If it reminds you of the Sitges International Fantastic Film Festival of Catalonia, you are not far off from its core conception as a film festival. The 28th edition of the Bucheon International Fantastic Film Festival, or BiFan, concluded on July 14th, featuring the Hong Kong film Twilight of the Warriors: Walled In (2024) by Soi Cheang as its closing film. (The film’s backdrop is the now demolished Kowloon Walled City, once a notorious slum. The movie was introduced as a neo-noir martial arts crime action film when it was selected for the Official Selection of the 2024 Cannes Film Festival.)
This year, BiFan introduced a new competition category, Bucheon Choice: AI Film, which aimed to celebrate excellence in films using AI technologies. Fifteen films competed in this category, a small number compared to the 225 films from 49 countries shown at the festival. The honor of Best AI Film went to Where Do Grandmas Go When They Get Lost? directed by Léo Cannone. This beautifully animated film ponders what comes after death from a young girl’s point of view. Its movement is poetic, and the narration is touching, addressing the sensitive subject by exploring the connection between the afterlife and nature. It doesn’t feel like a usual BiFan film except that it is produced with AI technologies.

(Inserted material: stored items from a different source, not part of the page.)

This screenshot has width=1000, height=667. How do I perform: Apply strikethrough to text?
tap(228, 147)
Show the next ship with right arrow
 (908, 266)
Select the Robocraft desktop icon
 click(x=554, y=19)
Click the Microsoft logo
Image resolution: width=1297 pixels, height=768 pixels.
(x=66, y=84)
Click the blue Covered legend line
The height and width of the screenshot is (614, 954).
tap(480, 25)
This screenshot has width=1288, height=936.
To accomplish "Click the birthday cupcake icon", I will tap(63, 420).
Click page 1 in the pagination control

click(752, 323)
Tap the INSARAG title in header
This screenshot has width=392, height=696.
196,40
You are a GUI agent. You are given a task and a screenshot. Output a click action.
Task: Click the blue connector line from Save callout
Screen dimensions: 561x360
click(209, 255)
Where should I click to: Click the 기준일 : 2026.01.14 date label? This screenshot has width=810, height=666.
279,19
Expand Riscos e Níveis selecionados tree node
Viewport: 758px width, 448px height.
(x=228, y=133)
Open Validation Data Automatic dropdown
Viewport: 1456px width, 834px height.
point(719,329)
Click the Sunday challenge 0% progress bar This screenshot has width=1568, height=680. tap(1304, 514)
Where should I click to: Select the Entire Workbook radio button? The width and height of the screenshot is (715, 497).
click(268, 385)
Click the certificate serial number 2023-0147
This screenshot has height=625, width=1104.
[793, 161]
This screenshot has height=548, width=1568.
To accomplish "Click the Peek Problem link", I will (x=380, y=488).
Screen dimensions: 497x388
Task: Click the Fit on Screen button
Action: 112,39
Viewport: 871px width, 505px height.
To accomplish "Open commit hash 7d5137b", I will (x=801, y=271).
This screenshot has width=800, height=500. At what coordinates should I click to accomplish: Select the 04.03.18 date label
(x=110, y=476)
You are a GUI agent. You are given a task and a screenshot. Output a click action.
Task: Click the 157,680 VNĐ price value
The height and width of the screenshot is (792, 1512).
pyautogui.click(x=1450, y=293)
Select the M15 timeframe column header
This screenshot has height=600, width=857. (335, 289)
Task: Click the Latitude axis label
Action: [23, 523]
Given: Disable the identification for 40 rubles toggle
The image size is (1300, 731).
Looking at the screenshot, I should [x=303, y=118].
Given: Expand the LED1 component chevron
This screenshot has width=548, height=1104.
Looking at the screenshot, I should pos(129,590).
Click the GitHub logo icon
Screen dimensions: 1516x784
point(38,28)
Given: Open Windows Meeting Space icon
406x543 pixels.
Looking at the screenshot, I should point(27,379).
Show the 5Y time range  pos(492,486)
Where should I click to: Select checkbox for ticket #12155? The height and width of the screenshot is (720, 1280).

However, the love affair between new technologies and horror, mystery, and science fiction films is not new. In the 1950s, horror films discovered the possibility of 3-D technology for a shock effect to thrill viewers. To name but a few, House of Wax (1953), It Came from Outer Space (1953), The Maze (1953), Robot Monster (1953), and Creature from the Black Lagoon (1954) relished in the optical effect of three-dimension to create the illusion of things popping out from the screen into the auditorium. In House of Wax, the street barker, played by Reggie Rymal, entertains the crowd on the pleasure ground with his paddle ball, and the ball, attached to the wooden racket by an elastic thread, flies from his chest to the audience and back to him. The ball, just optically though, breaks the barrier of the screen, a space of fiction, and the theater, a space of reality. This effect of fiction spilling into reality culminates in the scene where the wax figures are on fire. The shock of the 1950s 3-D horror films was the unexpected intrusion of technology into real life.
BiFan’s adoption of Bucheon Choice: AI Film seems to be a strategic response to the increasing use of AI technologies in visual content production.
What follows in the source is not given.